# gainlineup
Gain Lineups for RF Engineering
## Example
Here is an example program to use (copy/paste) in `main.rs` of a new `cargo new example-lineup` project.
```rust
// use gainlineup::cascade::cascade_vector_return_output;
use gainlineup::cascade_vector_return_vector;
use gainlineup::Block;
use gainlineup::SignalNode;
fn main() {
println!("\n----------------------------\n");
run();
println!("----------------------------\n");
}
fn run() {
println!("Run function executed");
// Add your code logic here
const INPUT_POWER: f64 = 10.0; // dBm
let input_node = SignalNode {
name: "Input".to_string(),
power: INPUT_POWER,
noise_temperature: 290.0,
cumulative_gain: 0.0, // starting/initial/input node of cascade
};
let cable_from_signal_generator = Block {
name: "Cable Run from Signal Generator to DUT".to_string(),
gain: -6.0,
noise_figure: 6.0,
};
let line_amp: Block = Block {
name: "Line Amp at X GHz".to_string(),
gain: 22.0,
noise_figure: 6.0,
};
let cable_run_to_spectrum_analyzer: Block = Block {
name: "Cable Run from DUT to Spectrum Analyzer".to_string(),
gain: -6.0,
noise_figure: 6.0,
};
let blocks = vec![
cable_from_signal_generator.clone(),
line_amp.clone(),
cable_run_to_spectrum_analyzer.clone(),
];
let full_cascade: Vec<SignalNode> =
cascade_vector_return_vector(input_node.clone(), blocks.clone());
// println!("{:>8.2} dBm", node.power);`
for (i, node) in full_cascade.iter().enumerate() {
println!("");
println!("Node {}: {}", i, node.name);
if i == 0 {
// the formatting `{:>8.2}` aligns positive and negative numbers on the decimal,
// with two digits after the decimal (hundredths place)

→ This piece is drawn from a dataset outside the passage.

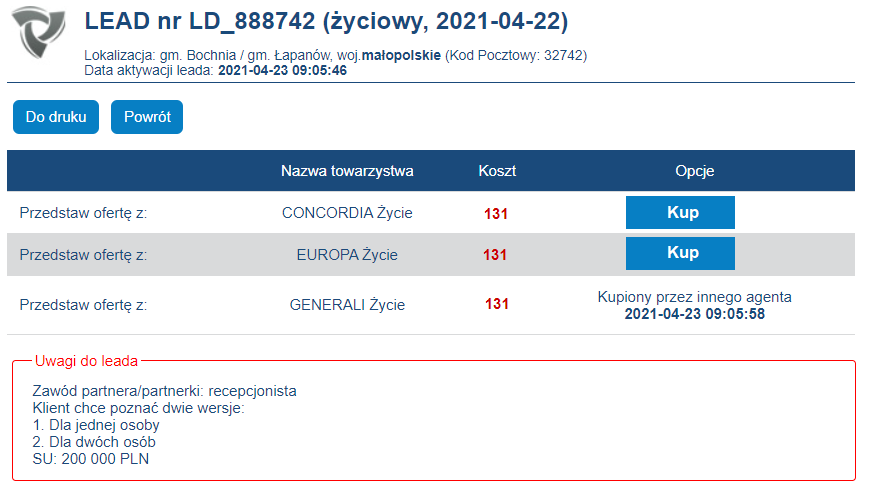
Task: Click the Uwagi do leada legend title
Action: (x=86, y=361)
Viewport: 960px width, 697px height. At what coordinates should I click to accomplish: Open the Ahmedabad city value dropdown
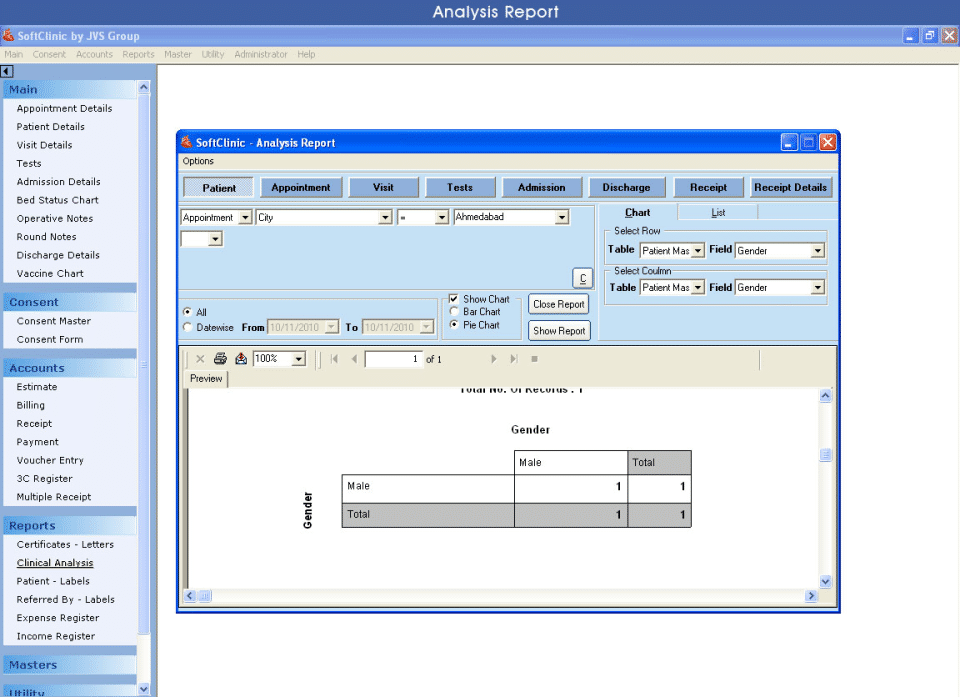(560, 216)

println!("Input Level {:>8.2} dBm", node.power);
} else {
let block_gain = full_cascade[i].power - full_cascade[i - 1].power;
let input_power = node.power - block_gain;
// the formatting `{:>8.2}` aligns positive and negative numbers on the decimal,
// with two digits after the decimal (hundredths place)

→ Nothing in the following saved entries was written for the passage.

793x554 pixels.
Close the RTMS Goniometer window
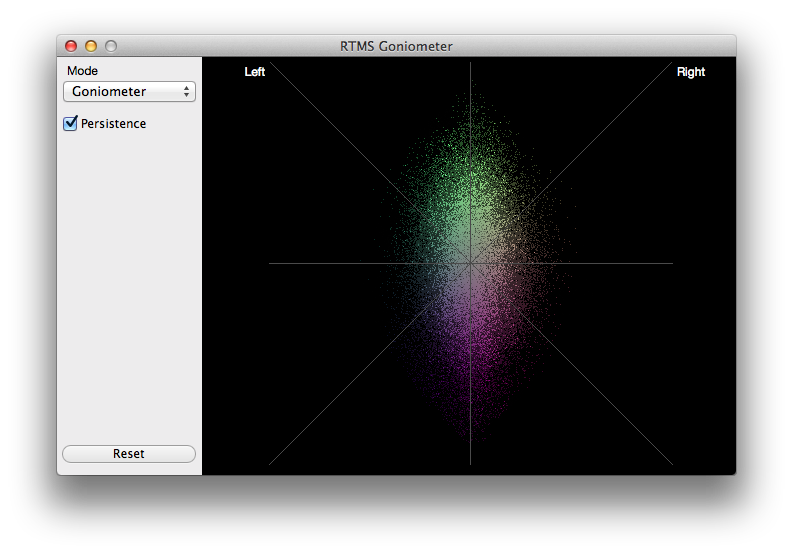click(71, 46)
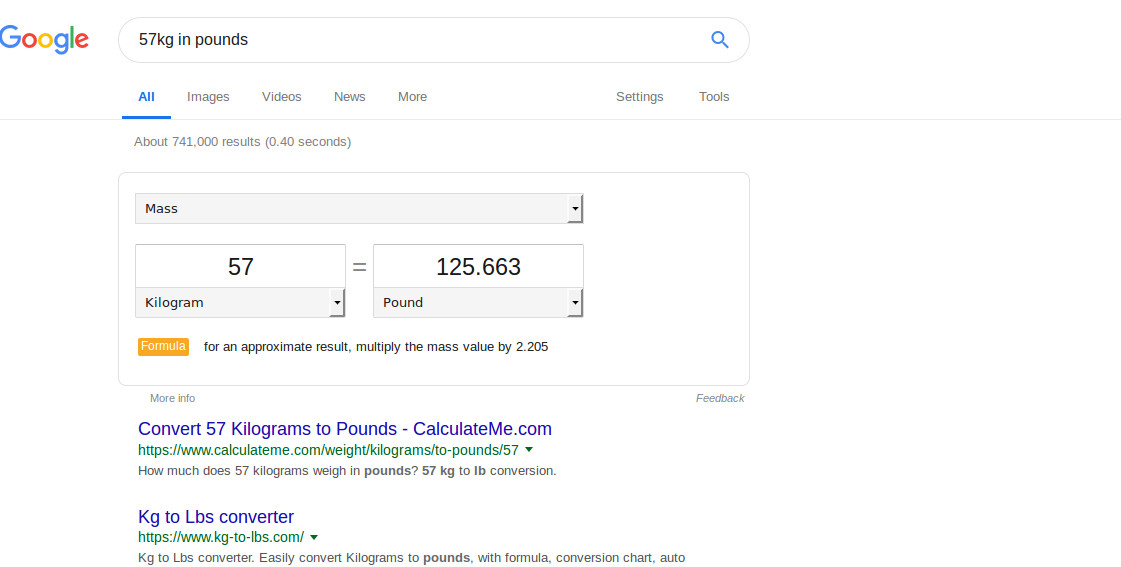Click the Feedback link
This screenshot has height=567, width=1121.
[720, 398]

println!("Input Power\t{:>8.2} dBm", input_power);
println!(
"Block Gain:\t{:>8.2} dB (Cumulative Gain: {:>8.2} dB)",
block_gain, node.cumulative_gain
);
println!("Output Power\t{:>8.2} dBm", node.power);
}
}
println!();
println!("Final Cascade Summary:");
println!("----------------------");
println!("Number of Blocks: {}", full_cascade.len() - 1);
println!("Pin:\t{:>8.2} dBm", full_cascade[0].power);
let final_output_power = full_cascade.last().unwrap().power;
println!("Pout:\t{:>8.2} dBm", final_output_power);
println!(
"Gain:\t{:>8.2} dB",
full_cascade.last().unwrap().cumulative_gain
);
}
```
The output is similar to the following:
```
----------------------------
Run function executed
Node 0: Input
Input Level 10.00 dBm
Node 1: Cable Run from Signal Generator to DUT Output
Input Power 10.00 dBm
Block Gain: -6.00 dB (Cumulative Gain: -6.00 dB)
Output Power 4.00 dBm
Node 2: Line Amp at X GHz Output
Input Power 4.00 dBm
Block Gain: 22.00 dB (Cumulative Gain: 16.00 dB)
Output Power 26.00 dBm
Node 3: Cable Run from DUT to Spectrum Analyzer Output
Input Power 26.00 dBm
Block Gain: -6.00 dB (Cumulative Gain: 10.00 dB)
Output Power 20.00 dBm
Final Cascade Summary:
----------------------
Number of Blocks: 3
Pin: 10.00 dBm
Pout: 20.00 dBm
Gain: 10.00 dB
----------------------------
```
> behind the scenes, this calculates cumulative noise figure, by converting to noise temperature and performing the cascade functions.
> this could be added to the printouts, but it's not currently implemented.